WHAT YOU WILL DO:
The answer must repeat every record exactly, with no pictures in it.

= = = = =

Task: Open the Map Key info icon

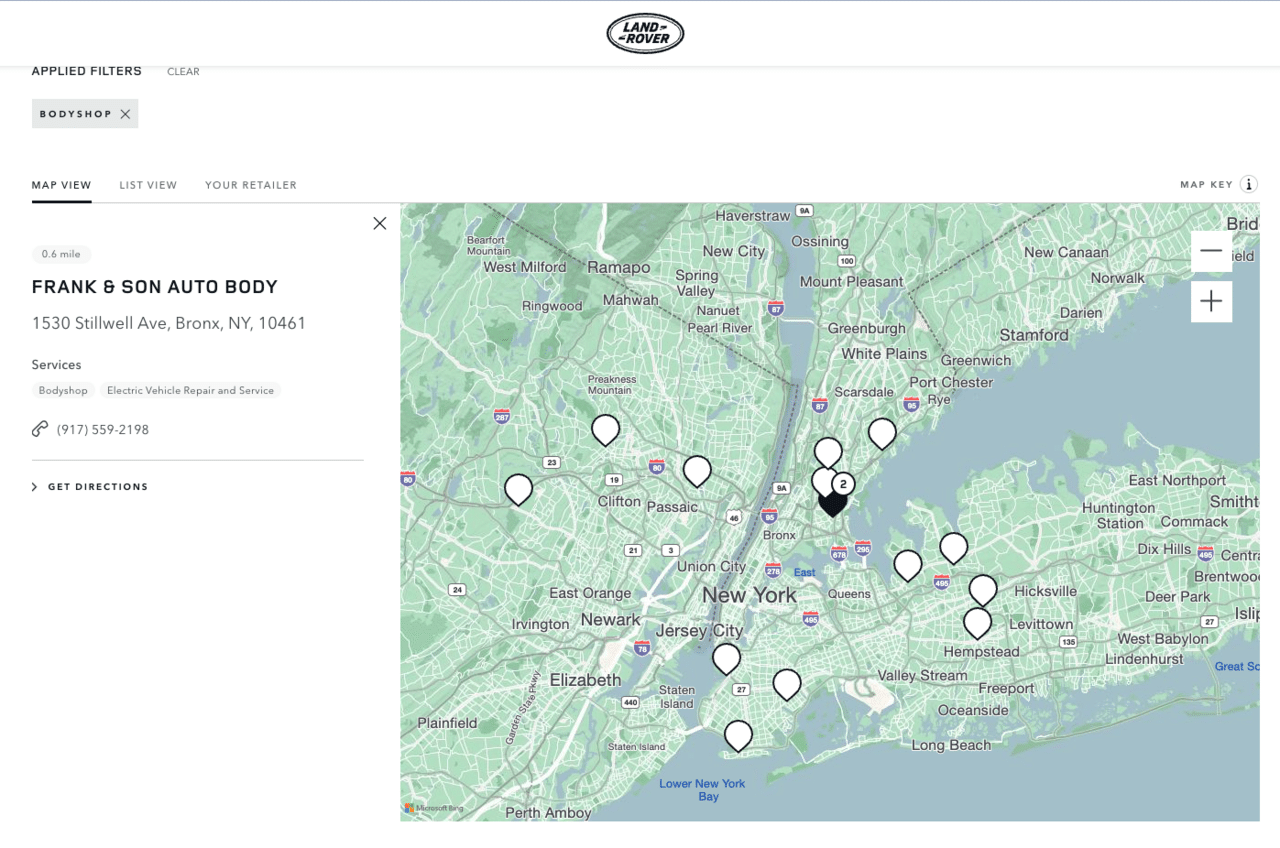Action: tap(1249, 184)
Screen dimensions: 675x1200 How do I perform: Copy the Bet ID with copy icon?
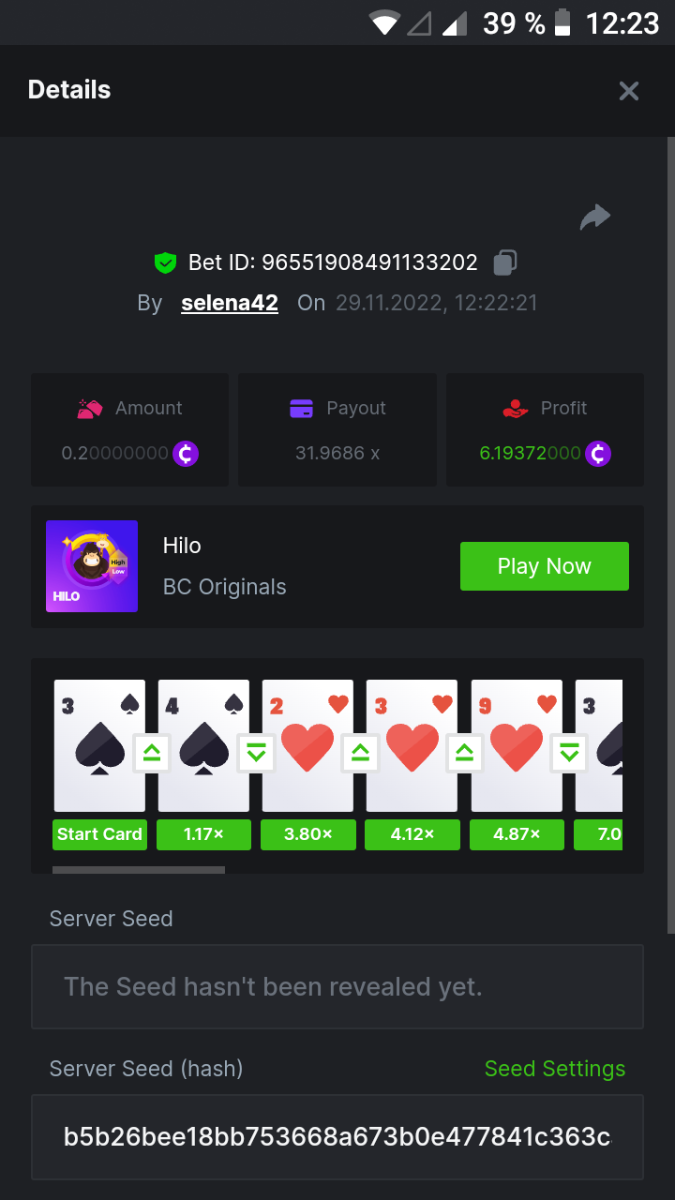pyautogui.click(x=505, y=263)
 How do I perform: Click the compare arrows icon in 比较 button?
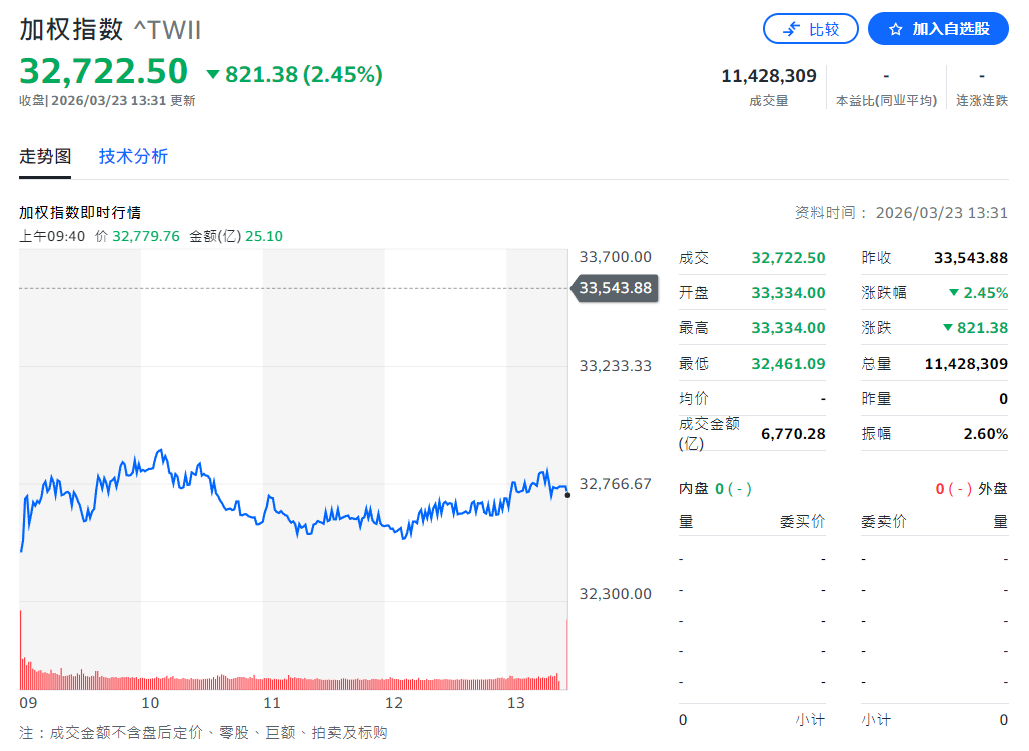point(791,29)
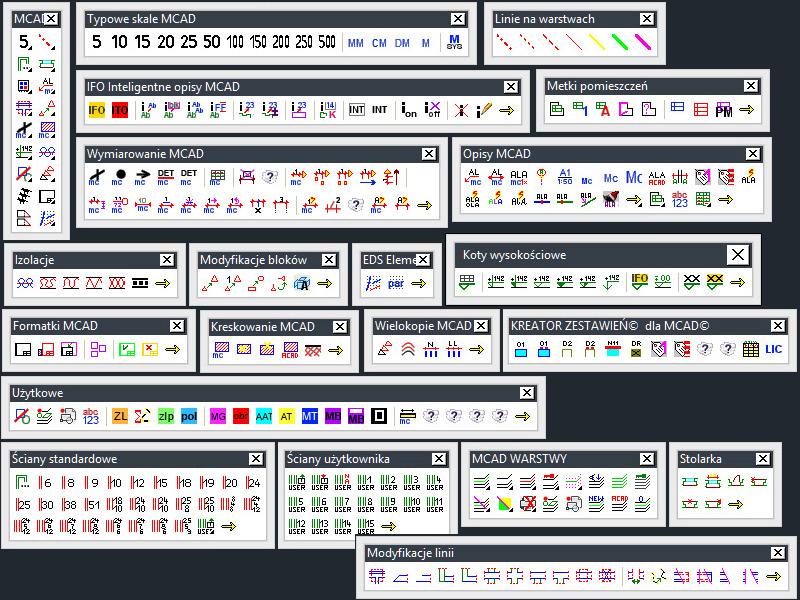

= = = = =

RESPONSE TO THE EXERCISE:
Task: Open the Map Key info icon

Action: tap(1249, 184)
Screen dimensions: 675x1200 How do I perform: Copy the Bet ID with copy icon?
pyautogui.click(x=505, y=263)
 How do I perform: Click the compare arrows icon in 比较 button?
point(791,29)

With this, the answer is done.